Task prompt:
Every line in the records below between the one holding "The width and height of the screenshot is (1351, 896)." and the one holding "Click the 添加新标签 add tag button", inclusive, is to be set down exactly; all other lines are to be left out.

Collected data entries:
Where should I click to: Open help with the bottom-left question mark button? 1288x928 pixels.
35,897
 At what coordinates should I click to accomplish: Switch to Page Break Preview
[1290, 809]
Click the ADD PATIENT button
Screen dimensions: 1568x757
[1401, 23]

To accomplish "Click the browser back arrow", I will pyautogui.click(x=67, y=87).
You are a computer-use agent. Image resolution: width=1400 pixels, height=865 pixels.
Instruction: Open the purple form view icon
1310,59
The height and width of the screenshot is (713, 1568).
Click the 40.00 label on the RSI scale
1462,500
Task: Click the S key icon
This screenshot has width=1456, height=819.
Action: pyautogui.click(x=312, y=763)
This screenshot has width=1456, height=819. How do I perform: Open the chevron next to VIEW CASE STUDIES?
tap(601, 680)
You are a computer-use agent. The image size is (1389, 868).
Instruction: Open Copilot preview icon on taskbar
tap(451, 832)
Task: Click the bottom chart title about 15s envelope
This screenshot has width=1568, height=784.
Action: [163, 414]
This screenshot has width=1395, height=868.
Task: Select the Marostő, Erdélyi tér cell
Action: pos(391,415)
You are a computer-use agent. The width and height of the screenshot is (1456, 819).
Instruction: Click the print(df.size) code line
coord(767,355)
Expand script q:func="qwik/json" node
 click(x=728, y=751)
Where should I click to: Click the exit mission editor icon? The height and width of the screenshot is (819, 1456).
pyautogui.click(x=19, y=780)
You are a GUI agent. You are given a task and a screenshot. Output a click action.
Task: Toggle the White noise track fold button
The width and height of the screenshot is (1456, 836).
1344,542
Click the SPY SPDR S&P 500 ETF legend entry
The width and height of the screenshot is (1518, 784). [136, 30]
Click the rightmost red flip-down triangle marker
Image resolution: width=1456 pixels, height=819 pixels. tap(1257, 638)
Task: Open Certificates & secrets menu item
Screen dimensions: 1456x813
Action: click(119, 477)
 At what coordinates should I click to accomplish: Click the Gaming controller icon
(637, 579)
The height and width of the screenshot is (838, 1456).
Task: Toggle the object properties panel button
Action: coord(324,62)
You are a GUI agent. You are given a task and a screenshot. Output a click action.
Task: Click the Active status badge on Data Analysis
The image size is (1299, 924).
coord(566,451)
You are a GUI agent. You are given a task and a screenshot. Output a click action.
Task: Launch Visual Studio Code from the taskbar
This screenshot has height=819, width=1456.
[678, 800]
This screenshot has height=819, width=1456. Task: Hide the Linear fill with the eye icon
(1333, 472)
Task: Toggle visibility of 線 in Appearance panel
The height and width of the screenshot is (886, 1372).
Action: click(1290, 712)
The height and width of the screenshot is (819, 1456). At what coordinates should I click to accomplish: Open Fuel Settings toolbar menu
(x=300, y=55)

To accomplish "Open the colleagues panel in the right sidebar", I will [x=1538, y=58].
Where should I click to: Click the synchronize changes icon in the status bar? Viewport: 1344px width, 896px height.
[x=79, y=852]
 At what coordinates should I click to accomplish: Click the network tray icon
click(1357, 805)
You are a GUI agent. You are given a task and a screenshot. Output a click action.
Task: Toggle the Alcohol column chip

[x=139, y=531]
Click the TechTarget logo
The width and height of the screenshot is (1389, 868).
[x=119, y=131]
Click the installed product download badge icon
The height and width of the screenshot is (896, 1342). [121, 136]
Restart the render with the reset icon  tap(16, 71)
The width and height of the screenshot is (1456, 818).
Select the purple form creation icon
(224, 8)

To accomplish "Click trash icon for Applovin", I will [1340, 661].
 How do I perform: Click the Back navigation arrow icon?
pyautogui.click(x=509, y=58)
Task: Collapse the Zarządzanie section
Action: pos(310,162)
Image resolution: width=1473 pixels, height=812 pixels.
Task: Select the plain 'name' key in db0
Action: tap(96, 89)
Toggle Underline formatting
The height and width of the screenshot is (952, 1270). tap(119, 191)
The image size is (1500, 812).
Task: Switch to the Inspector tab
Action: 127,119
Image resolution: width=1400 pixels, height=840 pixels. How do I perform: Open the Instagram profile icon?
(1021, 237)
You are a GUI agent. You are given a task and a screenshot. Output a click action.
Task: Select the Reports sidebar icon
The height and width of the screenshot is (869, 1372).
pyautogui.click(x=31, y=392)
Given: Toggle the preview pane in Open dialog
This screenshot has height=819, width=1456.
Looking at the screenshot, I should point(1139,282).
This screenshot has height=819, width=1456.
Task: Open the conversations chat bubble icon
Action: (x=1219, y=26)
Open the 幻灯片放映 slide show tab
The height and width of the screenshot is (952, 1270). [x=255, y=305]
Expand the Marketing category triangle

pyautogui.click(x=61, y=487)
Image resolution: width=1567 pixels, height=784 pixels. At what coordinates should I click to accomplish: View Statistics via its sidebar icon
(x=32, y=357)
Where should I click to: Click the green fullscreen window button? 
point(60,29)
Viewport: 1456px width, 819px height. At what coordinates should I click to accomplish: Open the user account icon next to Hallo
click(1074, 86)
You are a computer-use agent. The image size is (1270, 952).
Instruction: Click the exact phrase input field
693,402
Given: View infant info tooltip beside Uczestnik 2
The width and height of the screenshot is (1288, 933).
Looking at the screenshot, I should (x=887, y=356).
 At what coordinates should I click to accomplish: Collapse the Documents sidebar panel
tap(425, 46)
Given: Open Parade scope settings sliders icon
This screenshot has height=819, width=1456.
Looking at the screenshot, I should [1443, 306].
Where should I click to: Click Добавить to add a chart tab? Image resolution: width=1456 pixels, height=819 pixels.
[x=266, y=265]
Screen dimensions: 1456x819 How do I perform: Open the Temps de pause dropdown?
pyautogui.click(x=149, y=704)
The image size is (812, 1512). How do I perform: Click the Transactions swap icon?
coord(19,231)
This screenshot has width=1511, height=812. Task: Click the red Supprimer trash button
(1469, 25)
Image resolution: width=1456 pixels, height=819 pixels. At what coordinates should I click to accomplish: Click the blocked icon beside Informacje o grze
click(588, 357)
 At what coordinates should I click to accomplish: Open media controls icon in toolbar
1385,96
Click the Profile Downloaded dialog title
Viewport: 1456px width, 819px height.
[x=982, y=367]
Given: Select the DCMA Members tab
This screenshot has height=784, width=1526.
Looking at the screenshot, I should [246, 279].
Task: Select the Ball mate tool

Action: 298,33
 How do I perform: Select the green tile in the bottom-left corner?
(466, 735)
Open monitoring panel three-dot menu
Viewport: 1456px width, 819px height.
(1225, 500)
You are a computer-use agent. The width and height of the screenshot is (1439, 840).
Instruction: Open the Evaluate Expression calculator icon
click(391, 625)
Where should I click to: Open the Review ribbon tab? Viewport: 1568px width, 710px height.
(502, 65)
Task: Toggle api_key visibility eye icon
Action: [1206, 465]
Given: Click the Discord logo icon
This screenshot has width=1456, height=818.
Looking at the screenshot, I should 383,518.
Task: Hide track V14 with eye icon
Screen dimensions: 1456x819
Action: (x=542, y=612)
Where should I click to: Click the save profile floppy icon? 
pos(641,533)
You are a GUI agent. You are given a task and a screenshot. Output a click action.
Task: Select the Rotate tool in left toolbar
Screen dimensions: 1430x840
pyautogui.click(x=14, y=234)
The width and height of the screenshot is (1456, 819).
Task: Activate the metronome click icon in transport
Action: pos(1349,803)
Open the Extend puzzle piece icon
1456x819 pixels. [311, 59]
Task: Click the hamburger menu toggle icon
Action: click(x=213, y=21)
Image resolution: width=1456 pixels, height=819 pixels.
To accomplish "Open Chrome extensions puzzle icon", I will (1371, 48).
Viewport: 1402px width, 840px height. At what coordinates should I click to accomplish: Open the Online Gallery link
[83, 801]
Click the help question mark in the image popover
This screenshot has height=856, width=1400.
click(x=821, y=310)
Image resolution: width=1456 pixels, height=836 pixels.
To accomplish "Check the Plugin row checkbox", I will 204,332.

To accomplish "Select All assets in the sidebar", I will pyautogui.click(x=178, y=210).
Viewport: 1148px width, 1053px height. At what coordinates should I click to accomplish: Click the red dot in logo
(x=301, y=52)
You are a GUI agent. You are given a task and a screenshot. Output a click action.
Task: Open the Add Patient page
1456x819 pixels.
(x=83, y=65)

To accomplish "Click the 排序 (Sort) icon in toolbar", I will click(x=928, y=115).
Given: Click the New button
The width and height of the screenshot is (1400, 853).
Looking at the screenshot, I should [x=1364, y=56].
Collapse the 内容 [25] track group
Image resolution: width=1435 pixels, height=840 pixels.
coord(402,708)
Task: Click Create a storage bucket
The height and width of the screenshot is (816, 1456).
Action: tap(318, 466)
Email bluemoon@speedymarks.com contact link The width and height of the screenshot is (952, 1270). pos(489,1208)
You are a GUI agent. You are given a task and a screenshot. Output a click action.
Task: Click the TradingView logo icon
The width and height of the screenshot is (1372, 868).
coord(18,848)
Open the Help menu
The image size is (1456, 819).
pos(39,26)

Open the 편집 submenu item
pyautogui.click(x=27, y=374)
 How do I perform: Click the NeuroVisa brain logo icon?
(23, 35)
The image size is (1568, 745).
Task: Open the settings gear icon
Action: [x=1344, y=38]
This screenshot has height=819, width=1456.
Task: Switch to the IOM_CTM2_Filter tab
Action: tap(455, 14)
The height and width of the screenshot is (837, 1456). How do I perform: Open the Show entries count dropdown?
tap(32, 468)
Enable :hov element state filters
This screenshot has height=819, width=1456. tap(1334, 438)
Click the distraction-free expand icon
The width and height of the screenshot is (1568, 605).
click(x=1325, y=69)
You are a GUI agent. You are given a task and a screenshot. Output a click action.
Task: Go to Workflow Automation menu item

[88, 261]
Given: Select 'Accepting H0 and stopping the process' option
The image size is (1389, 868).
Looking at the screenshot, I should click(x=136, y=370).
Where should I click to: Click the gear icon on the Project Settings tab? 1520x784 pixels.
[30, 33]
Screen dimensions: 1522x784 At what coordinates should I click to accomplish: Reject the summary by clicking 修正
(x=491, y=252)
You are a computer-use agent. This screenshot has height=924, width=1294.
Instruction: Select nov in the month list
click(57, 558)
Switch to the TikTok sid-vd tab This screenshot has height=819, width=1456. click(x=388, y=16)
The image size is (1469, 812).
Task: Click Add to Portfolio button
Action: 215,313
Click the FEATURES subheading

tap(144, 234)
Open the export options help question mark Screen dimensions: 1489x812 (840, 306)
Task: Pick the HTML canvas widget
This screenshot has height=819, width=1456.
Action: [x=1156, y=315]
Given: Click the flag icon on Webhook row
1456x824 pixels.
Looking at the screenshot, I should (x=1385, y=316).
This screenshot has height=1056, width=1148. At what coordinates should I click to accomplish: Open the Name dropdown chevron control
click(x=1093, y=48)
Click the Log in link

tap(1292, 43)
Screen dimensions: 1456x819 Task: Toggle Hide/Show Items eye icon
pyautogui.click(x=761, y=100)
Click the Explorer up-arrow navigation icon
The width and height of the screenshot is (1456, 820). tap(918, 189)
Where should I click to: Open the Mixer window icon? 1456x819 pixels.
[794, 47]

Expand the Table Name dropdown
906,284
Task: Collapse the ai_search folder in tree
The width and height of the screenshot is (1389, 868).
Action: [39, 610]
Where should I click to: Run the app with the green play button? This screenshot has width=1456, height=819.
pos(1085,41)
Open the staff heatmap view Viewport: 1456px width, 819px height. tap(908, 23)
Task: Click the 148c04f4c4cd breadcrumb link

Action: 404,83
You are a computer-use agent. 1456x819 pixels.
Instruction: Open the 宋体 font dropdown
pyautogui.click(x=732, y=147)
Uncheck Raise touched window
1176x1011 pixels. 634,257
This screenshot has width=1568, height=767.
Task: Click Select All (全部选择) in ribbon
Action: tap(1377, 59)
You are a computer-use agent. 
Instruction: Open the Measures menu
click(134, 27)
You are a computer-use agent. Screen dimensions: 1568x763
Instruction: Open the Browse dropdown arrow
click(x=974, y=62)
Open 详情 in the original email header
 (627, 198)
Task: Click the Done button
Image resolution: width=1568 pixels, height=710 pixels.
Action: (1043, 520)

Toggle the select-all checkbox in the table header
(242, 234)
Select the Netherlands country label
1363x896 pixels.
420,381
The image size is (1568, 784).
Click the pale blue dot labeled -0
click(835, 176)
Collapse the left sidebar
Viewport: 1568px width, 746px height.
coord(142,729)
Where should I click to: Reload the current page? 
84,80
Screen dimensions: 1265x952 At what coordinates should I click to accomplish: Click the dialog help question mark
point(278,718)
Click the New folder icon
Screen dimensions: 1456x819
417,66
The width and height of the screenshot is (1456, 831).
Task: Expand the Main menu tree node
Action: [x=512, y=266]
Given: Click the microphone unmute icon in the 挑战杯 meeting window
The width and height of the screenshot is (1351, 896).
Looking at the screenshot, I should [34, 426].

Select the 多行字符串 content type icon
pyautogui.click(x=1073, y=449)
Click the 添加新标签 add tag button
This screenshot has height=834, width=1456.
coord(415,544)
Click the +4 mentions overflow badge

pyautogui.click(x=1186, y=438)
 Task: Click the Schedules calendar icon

Response to the exercise:
The width and height of the screenshot is (1351, 896).
Looking at the screenshot, I should [34, 426].

Select the 多行字符串 content type icon
pyautogui.click(x=1073, y=449)
Click the 添加新标签 add tag button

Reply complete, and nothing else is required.